Stored data:
*** Begin section ***

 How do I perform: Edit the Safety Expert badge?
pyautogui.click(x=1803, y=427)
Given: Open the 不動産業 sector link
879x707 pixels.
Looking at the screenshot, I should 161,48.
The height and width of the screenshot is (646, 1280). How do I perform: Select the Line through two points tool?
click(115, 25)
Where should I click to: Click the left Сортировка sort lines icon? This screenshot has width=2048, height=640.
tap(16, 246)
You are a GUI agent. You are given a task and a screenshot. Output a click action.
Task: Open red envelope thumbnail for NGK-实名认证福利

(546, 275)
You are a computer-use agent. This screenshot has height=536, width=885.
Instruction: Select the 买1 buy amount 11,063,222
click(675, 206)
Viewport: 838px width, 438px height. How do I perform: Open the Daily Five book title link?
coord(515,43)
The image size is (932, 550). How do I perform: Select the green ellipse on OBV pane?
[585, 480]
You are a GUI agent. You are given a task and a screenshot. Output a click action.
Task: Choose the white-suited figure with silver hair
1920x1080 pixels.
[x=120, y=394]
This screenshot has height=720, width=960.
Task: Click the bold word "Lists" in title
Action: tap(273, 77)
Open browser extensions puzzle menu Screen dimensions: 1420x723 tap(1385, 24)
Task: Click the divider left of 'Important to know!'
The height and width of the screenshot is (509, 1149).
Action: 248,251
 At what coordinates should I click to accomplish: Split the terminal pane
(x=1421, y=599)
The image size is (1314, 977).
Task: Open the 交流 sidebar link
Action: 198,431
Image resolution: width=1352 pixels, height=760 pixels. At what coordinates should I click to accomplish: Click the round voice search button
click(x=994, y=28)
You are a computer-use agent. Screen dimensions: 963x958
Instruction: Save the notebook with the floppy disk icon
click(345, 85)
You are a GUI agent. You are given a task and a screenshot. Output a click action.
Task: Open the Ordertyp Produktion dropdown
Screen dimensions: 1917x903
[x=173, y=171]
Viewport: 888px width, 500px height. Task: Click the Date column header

*** End section ***

- Work order -
Every record above must appear again in the answer, unchanged.

- The completed task -
 How do I perform: Edit the Safety Expert badge?
pyautogui.click(x=1803, y=427)
Given: Open the 不動産業 sector link
879x707 pixels.
Looking at the screenshot, I should 161,48.
The height and width of the screenshot is (646, 1280). How do I perform: Select the Line through two points tool?
click(115, 25)
Where should I click to: Click the left Сортировка sort lines icon? This screenshot has width=2048, height=640.
tap(16, 246)
You are a GUI agent. You are given a task and a screenshot. Output a click action.
Task: Open red envelope thumbnail for NGK-实名认证福利

(546, 275)
You are a computer-use agent. This screenshot has height=536, width=885.
Instruction: Select the 买1 buy amount 11,063,222
click(675, 206)
Viewport: 838px width, 438px height. How do I perform: Open the Daily Five book title link?
coord(515,43)
The image size is (932, 550). How do I perform: Select the green ellipse on OBV pane?
[585, 480]
You are a GUI agent. You are given a task and a screenshot. Output a click action.
Task: Choose the white-suited figure with silver hair
1920x1080 pixels.
[x=120, y=394]
This screenshot has height=720, width=960.
Task: Click the bold word "Lists" in title
Action: tap(273, 77)
Open browser extensions puzzle menu Screen dimensions: 1420x723 tap(1385, 24)
Task: Click the divider left of 'Important to know!'
The height and width of the screenshot is (509, 1149).
Action: 248,251
 At what coordinates should I click to accomplish: Split the terminal pane
(x=1421, y=599)
The image size is (1314, 977).
Task: Open the 交流 sidebar link
Action: 198,431
Image resolution: width=1352 pixels, height=760 pixels. At what coordinates should I click to accomplish: Click the round voice search button
click(x=994, y=28)
You are a computer-use agent. Screen dimensions: 963x958
Instruction: Save the notebook with the floppy disk icon
click(345, 85)
You are a GUI agent. You are given a task and a screenshot. Output a click action.
Task: Open the Ordertyp Produktion dropdown
Screen dimensions: 1917x903
[x=173, y=171]
Viewport: 888px width, 500px height. Task: Click the Date column header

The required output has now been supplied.